• EXERCISE AIM:
Pick out every line of the records that contains the string "Given", matching case exactly, and copy each one unchanged.
## Begin
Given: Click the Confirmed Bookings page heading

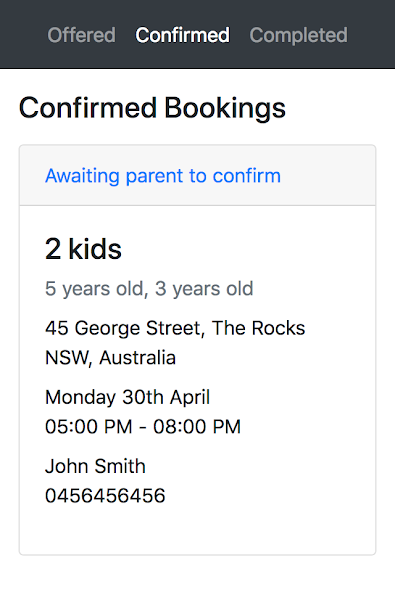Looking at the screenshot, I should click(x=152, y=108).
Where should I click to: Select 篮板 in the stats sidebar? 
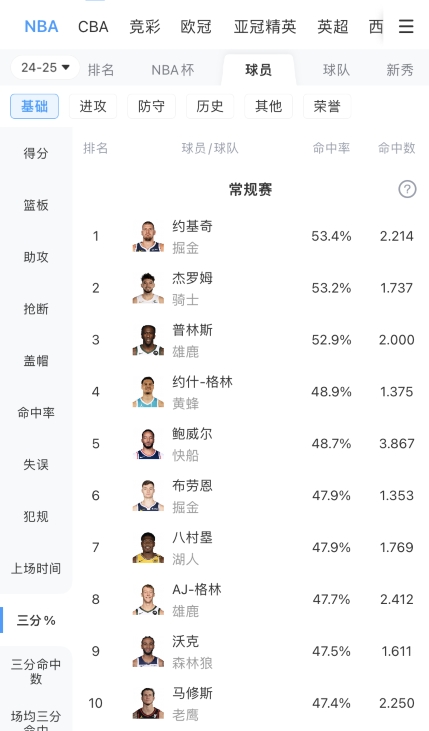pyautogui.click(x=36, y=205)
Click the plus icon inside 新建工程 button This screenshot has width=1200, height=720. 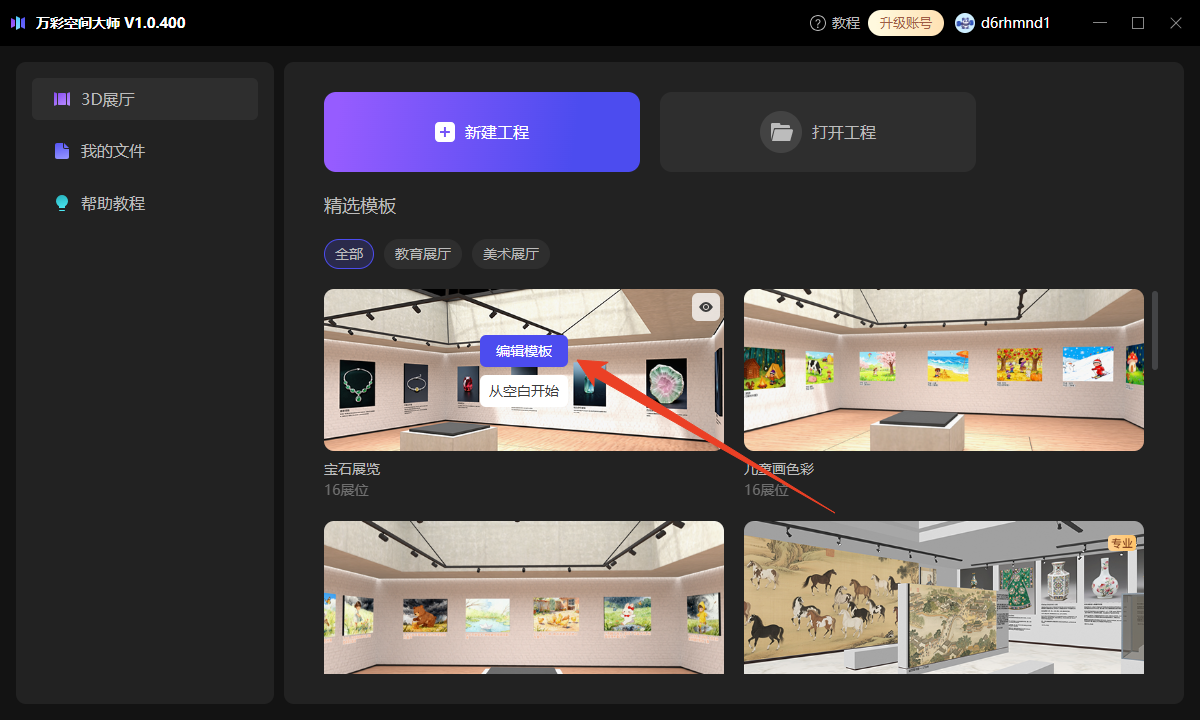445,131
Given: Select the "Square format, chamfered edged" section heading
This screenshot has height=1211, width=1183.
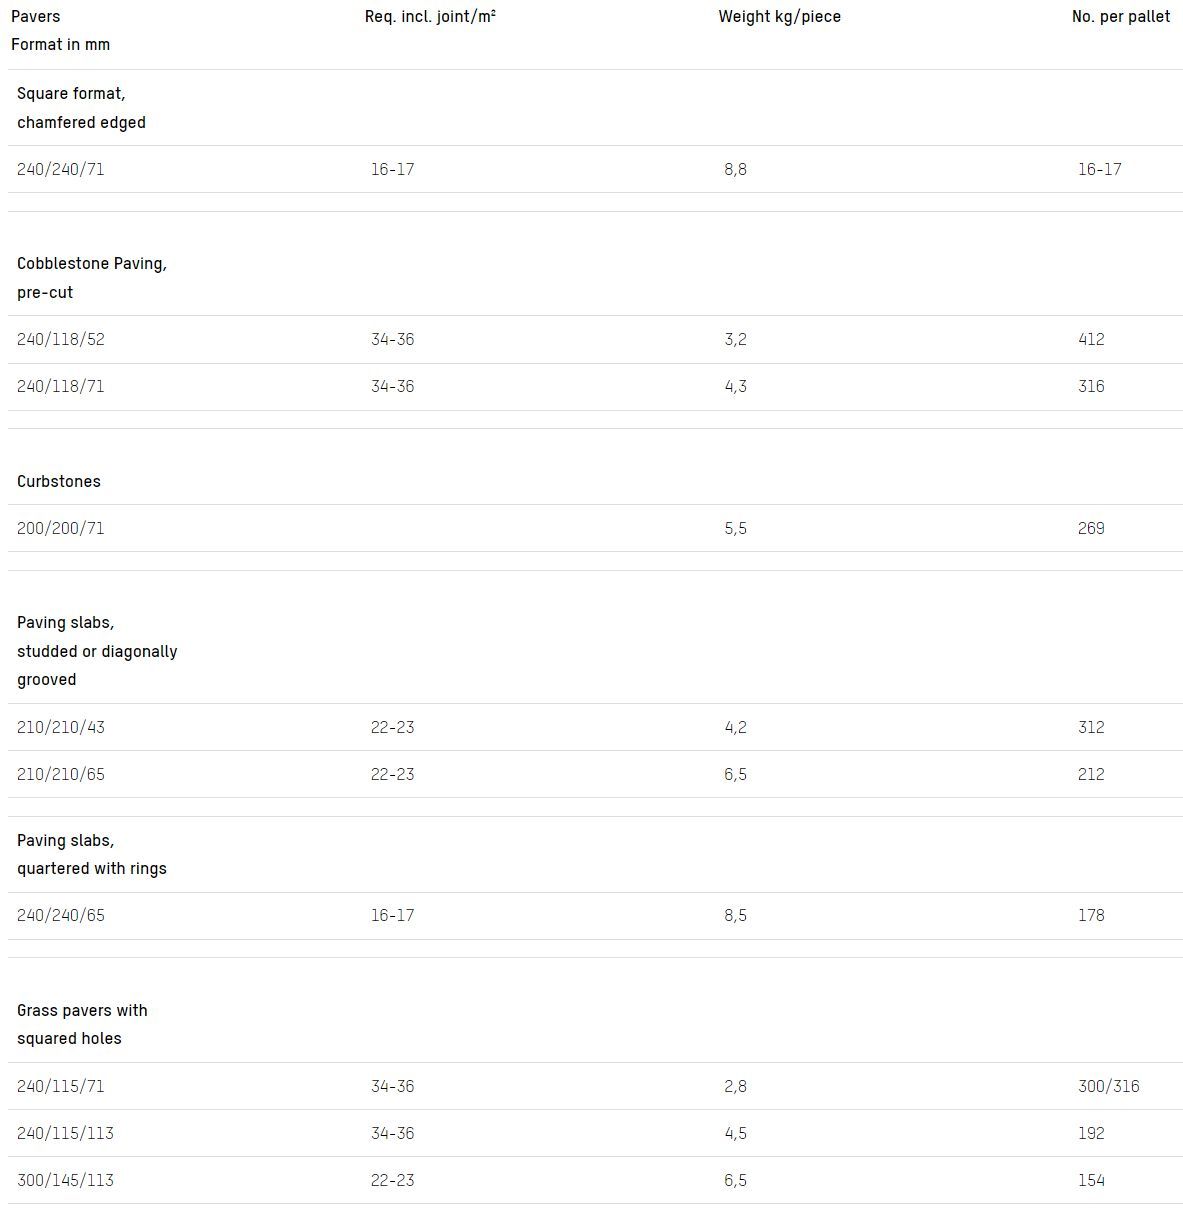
## End
• THE COMPLETED TASK:
Given: Click the Confirmed Bookings page heading
Given: Select the "Square format, chamfered edged" section heading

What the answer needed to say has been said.